### Your assignment
Each record should be written out exactly as given.

### Exercise inputs
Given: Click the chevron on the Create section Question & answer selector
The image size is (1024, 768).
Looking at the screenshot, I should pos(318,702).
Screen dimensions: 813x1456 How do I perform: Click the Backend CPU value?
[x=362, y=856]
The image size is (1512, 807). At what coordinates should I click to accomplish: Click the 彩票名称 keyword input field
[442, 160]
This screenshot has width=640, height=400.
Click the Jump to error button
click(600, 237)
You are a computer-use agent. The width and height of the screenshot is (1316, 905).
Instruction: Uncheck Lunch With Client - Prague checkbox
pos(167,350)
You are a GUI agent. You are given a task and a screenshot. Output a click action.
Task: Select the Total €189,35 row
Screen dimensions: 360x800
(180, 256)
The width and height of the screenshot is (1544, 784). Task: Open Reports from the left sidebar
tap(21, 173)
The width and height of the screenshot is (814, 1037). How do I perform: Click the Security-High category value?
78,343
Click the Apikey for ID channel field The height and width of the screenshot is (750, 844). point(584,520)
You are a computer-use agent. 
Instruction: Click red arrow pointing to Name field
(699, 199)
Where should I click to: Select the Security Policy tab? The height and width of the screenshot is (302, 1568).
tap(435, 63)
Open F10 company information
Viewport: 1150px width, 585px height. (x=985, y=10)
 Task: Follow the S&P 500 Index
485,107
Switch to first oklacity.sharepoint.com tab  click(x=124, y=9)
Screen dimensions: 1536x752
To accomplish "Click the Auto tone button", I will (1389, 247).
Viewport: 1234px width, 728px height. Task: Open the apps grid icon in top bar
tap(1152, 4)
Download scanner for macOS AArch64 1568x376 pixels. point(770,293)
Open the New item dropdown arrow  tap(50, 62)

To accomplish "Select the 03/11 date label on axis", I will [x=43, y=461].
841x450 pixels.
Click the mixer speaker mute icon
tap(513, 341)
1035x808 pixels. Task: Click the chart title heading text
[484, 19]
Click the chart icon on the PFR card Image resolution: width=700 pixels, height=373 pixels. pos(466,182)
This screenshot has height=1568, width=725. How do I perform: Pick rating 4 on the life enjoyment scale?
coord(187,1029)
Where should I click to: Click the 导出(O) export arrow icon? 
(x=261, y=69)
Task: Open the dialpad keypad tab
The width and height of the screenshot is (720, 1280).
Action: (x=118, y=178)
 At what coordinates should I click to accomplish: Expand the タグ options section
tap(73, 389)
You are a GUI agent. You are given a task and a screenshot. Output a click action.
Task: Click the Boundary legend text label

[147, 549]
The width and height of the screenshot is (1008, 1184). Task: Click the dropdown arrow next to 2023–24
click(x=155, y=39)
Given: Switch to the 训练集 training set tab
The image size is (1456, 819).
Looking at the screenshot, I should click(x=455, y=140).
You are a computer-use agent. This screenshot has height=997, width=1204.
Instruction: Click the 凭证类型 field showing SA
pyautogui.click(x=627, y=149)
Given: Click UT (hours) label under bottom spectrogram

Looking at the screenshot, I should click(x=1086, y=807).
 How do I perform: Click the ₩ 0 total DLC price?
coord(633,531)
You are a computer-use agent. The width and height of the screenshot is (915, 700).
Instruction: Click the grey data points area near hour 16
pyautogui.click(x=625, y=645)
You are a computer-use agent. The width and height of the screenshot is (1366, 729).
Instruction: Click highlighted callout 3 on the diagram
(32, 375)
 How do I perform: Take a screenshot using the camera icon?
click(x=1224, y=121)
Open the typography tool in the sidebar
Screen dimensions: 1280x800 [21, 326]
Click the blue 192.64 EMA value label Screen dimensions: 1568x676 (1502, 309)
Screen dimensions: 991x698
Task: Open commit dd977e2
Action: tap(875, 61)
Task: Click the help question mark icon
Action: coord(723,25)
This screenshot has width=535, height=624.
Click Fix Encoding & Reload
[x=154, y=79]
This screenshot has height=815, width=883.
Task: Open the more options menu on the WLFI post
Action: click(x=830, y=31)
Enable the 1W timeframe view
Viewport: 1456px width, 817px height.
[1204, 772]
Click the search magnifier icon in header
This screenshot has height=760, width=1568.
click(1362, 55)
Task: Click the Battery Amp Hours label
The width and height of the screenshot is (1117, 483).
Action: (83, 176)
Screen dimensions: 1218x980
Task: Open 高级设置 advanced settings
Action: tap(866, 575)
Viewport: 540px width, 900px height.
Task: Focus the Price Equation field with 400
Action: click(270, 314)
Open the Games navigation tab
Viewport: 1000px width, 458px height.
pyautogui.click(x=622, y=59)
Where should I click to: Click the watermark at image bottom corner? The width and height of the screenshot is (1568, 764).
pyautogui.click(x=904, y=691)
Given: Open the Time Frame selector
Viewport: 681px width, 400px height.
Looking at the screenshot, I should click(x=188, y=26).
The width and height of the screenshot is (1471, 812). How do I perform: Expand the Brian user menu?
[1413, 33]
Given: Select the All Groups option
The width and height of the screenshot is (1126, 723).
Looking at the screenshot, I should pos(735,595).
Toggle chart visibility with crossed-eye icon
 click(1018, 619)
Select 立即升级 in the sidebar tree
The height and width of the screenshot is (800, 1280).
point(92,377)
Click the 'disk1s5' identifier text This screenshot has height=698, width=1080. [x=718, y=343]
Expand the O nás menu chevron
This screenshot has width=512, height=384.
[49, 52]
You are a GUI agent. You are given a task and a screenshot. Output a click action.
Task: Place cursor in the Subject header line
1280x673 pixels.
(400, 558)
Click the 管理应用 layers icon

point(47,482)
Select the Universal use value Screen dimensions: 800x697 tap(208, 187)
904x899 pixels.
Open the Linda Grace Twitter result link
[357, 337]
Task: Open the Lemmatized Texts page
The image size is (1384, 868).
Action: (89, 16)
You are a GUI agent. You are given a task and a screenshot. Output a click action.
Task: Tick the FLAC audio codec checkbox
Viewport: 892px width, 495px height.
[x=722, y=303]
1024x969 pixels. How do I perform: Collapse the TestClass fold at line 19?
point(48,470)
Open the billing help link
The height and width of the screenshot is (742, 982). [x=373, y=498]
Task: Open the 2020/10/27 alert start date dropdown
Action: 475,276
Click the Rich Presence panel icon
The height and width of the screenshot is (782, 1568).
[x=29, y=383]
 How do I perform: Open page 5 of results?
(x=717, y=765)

### Exercise result
Given: Click the chevron on the Create section Question & answer selector
The image size is (1024, 768).
Looking at the screenshot, I should pos(318,702).
Screen dimensions: 813x1456 How do I perform: Click the Backend CPU value?
[x=362, y=856]
The image size is (1512, 807). At what coordinates should I click to accomplish: Click the 彩票名称 keyword input field
[442, 160]
This screenshot has width=640, height=400.
Click the Jump to error button
click(600, 237)
You are a computer-use agent. The width and height of the screenshot is (1316, 905).
Instruction: Uncheck Lunch With Client - Prague checkbox
pos(167,350)
You are a GUI agent. You are given a task and a screenshot. Output a click action.
Task: Select the Total €189,35 row
Screen dimensions: 360x800
(180, 256)
The width and height of the screenshot is (1544, 784). Task: Open Reports from the left sidebar
tap(21, 173)
The width and height of the screenshot is (814, 1037). How do I perform: Click the Security-High category value?
78,343
Click the Apikey for ID channel field The height and width of the screenshot is (750, 844). point(584,520)
You are a computer-use agent. 
Instruction: Click red arrow pointing to Name field
(699, 199)
Where should I click to: Select the Security Policy tab? The height and width of the screenshot is (302, 1568).
tap(435, 63)
Open F10 company information
Viewport: 1150px width, 585px height. (x=985, y=10)
 Task: Follow the S&P 500 Index
485,107
Switch to first oklacity.sharepoint.com tab  click(x=124, y=9)
Screen dimensions: 1536x752
To accomplish "Click the Auto tone button", I will (1389, 247).
Viewport: 1234px width, 728px height. Task: Open the apps grid icon in top bar
tap(1152, 4)
Download scanner for macOS AArch64 1568x376 pixels. point(770,293)
Open the New item dropdown arrow  tap(50, 62)

To accomplish "Select the 03/11 date label on axis", I will [x=43, y=461].
841x450 pixels.
Click the mixer speaker mute icon
tap(513, 341)
1035x808 pixels. Task: Click the chart title heading text
[484, 19]
Click the chart icon on the PFR card Image resolution: width=700 pixels, height=373 pixels. pos(466,182)
This screenshot has height=1568, width=725. How do I perform: Pick rating 4 on the life enjoyment scale?
coord(187,1029)
Where should I click to: Click the 导出(O) export arrow icon? 
(x=261, y=69)
Task: Open the dialpad keypad tab
The width and height of the screenshot is (720, 1280).
Action: (x=118, y=178)
 At what coordinates should I click to accomplish: Expand the タグ options section
tap(73, 389)
You are a GUI agent. You are given a task and a screenshot. Output a click action.
Task: Click the Boundary legend text label

[147, 549]
The width and height of the screenshot is (1008, 1184). Task: Click the dropdown arrow next to 2023–24
click(x=155, y=39)
Given: Switch to the 训练集 training set tab
The image size is (1456, 819).
Looking at the screenshot, I should click(x=455, y=140).
You are a computer-use agent. This screenshot has height=997, width=1204.
Instruction: Click the 凭证类型 field showing SA
pyautogui.click(x=627, y=149)
Given: Click UT (hours) label under bottom spectrogram

Looking at the screenshot, I should click(x=1086, y=807).
 How do I perform: Click the ₩ 0 total DLC price?
coord(633,531)
You are a computer-use agent. The width and height of the screenshot is (915, 700).
Instruction: Click the grey data points area near hour 16
pyautogui.click(x=625, y=645)
You are a computer-use agent. The width and height of the screenshot is (1366, 729).
Instruction: Click highlighted callout 3 on the diagram
(32, 375)
 How do I perform: Take a screenshot using the camera icon?
click(x=1224, y=121)
Open the typography tool in the sidebar
Screen dimensions: 1280x800 [21, 326]
Click the blue 192.64 EMA value label Screen dimensions: 1568x676 (1502, 309)
Screen dimensions: 991x698
Task: Open commit dd977e2
Action: tap(875, 61)
Task: Click the help question mark icon
Action: coord(723,25)
This screenshot has width=535, height=624.
Click Fix Encoding & Reload
[x=154, y=79]
This screenshot has height=815, width=883.
Task: Open the more options menu on the WLFI post
Action: click(x=830, y=31)
Enable the 1W timeframe view
Viewport: 1456px width, 817px height.
[1204, 772]
Click the search magnifier icon in header
This screenshot has height=760, width=1568.
click(1362, 55)
Task: Click the Battery Amp Hours label
The width and height of the screenshot is (1117, 483).
Action: (83, 176)
Screen dimensions: 1218x980
Task: Open 高级设置 advanced settings
Action: tap(866, 575)
Viewport: 540px width, 900px height.
Task: Focus the Price Equation field with 400
Action: click(270, 314)
Open the Games navigation tab
Viewport: 1000px width, 458px height.
pyautogui.click(x=622, y=59)
Where should I click to: Click the watermark at image bottom corner? The width and height of the screenshot is (1568, 764).
pyautogui.click(x=904, y=691)
Given: Open the Time Frame selector
Viewport: 681px width, 400px height.
Looking at the screenshot, I should click(x=188, y=26).
The width and height of the screenshot is (1471, 812). How do I perform: Expand the Brian user menu?
[1413, 33]
Given: Select the All Groups option
The width and height of the screenshot is (1126, 723).
Looking at the screenshot, I should pos(735,595).
Toggle chart visibility with crossed-eye icon
 click(1018, 619)
Select 立即升级 in the sidebar tree
The height and width of the screenshot is (800, 1280).
point(92,377)
Click the 'disk1s5' identifier text This screenshot has height=698, width=1080. [x=718, y=343]
Expand the O nás menu chevron
This screenshot has width=512, height=384.
[49, 52]
You are a GUI agent. You are given a task and a screenshot. Output a click action.
Task: Place cursor in the Subject header line
1280x673 pixels.
(400, 558)
Click the 管理应用 layers icon

point(47,482)
Select the Universal use value Screen dimensions: 800x697 tap(208, 187)
904x899 pixels.
Open the Linda Grace Twitter result link
[357, 337]
Task: Open the Lemmatized Texts page
The image size is (1384, 868).
Action: (89, 16)
You are a GUI agent. You are given a task and a screenshot. Output a click action.
Task: Tick the FLAC audio codec checkbox
Viewport: 892px width, 495px height.
[x=722, y=303]
1024x969 pixels. How do I perform: Collapse the TestClass fold at line 19?
point(48,470)
Open the billing help link
The height and width of the screenshot is (742, 982). [x=373, y=498]
Task: Open the 2020/10/27 alert start date dropdown
Action: 475,276
Click the Rich Presence panel icon
The height and width of the screenshot is (782, 1568).
[x=29, y=383]
 How do I perform: Open page 5 of results?
(x=717, y=765)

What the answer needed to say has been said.